About this task »
Everything in the listing should be restated word for word.
+++ Input material
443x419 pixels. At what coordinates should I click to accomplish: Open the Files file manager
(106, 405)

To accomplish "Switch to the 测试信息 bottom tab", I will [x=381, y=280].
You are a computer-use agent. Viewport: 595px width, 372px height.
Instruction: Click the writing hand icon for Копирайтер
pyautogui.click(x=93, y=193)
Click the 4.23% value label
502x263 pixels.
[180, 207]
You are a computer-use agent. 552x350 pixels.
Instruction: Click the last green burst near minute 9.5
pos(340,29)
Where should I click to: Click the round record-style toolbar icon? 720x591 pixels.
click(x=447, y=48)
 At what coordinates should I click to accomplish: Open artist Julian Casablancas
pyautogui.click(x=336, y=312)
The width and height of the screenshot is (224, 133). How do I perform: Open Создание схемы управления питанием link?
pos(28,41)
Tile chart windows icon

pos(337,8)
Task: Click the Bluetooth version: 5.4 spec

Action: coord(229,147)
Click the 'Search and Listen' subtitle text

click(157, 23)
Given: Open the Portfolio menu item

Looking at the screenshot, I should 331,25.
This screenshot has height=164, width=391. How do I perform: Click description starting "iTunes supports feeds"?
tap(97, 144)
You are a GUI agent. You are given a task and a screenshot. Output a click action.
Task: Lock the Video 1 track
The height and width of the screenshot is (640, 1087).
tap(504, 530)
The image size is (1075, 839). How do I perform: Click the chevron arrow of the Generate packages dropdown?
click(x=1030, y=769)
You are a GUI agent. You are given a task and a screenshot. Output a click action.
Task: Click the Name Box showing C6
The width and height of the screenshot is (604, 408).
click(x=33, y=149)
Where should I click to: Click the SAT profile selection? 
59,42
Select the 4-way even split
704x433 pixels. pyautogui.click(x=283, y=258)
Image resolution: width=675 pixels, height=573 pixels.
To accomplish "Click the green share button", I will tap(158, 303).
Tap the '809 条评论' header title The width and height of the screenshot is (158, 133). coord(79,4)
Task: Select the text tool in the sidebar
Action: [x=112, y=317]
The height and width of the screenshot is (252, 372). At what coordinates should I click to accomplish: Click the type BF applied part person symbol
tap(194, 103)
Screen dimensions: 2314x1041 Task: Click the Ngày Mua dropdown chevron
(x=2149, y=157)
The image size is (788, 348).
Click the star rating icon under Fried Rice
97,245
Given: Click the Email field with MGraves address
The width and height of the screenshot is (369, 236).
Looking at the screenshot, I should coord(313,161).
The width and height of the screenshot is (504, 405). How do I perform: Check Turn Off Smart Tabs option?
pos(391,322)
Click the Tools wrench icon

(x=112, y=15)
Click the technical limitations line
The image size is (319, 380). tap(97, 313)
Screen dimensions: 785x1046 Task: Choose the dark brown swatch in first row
++++++
Answer to this problem »
443x419 pixels. At what coordinates should I click to accomplish: Open the Files file manager
(106, 405)

To accomplish "Switch to the 测试信息 bottom tab", I will [x=381, y=280].
You are a computer-use agent. Viewport: 595px width, 372px height.
Instruction: Click the writing hand icon for Копирайтер
pyautogui.click(x=93, y=193)
Click the 4.23% value label
502x263 pixels.
[180, 207]
You are a computer-use agent. 552x350 pixels.
Instruction: Click the last green burst near minute 9.5
pos(340,29)
Where should I click to: Click the round record-style toolbar icon? 720x591 pixels.
click(x=447, y=48)
 At what coordinates should I click to accomplish: Open artist Julian Casablancas
pyautogui.click(x=336, y=312)
The width and height of the screenshot is (224, 133). How do I perform: Open Создание схемы управления питанием link?
pos(28,41)
Tile chart windows icon

pos(337,8)
Task: Click the Bluetooth version: 5.4 spec

Action: coord(229,147)
Click the 'Search and Listen' subtitle text

click(157, 23)
Given: Open the Portfolio menu item

Looking at the screenshot, I should 331,25.
This screenshot has height=164, width=391. How do I perform: Click description starting "iTunes supports feeds"?
tap(97, 144)
You are a GUI agent. You are given a task and a screenshot. Output a click action.
Task: Lock the Video 1 track
The height and width of the screenshot is (640, 1087).
tap(504, 530)
The image size is (1075, 839). How do I perform: Click the chevron arrow of the Generate packages dropdown?
click(x=1030, y=769)
You are a GUI agent. You are given a task and a screenshot. Output a click action.
Task: Click the Name Box showing C6
The width and height of the screenshot is (604, 408).
click(x=33, y=149)
Where should I click to: Click the SAT profile selection? 
59,42
Select the 4-way even split
704x433 pixels. pyautogui.click(x=283, y=258)
Image resolution: width=675 pixels, height=573 pixels.
To accomplish "Click the green share button", I will tap(158, 303).
Tap the '809 条评论' header title The width and height of the screenshot is (158, 133). coord(79,4)
Task: Select the text tool in the sidebar
Action: [x=112, y=317]
The height and width of the screenshot is (252, 372). At what coordinates should I click to accomplish: Click the type BF applied part person symbol
tap(194, 103)
Screen dimensions: 2314x1041 Task: Click the Ngày Mua dropdown chevron
(x=2149, y=157)
The image size is (788, 348).
Click the star rating icon under Fried Rice
97,245
Given: Click the Email field with MGraves address
The width and height of the screenshot is (369, 236).
Looking at the screenshot, I should coord(313,161).
The width and height of the screenshot is (504, 405). How do I perform: Check Turn Off Smart Tabs option?
pos(391,322)
Click the Tools wrench icon

(x=112, y=15)
Click the technical limitations line
The image size is (319, 380). tap(97, 313)
Screen dimensions: 785x1046 Task: Choose the dark brown swatch in first row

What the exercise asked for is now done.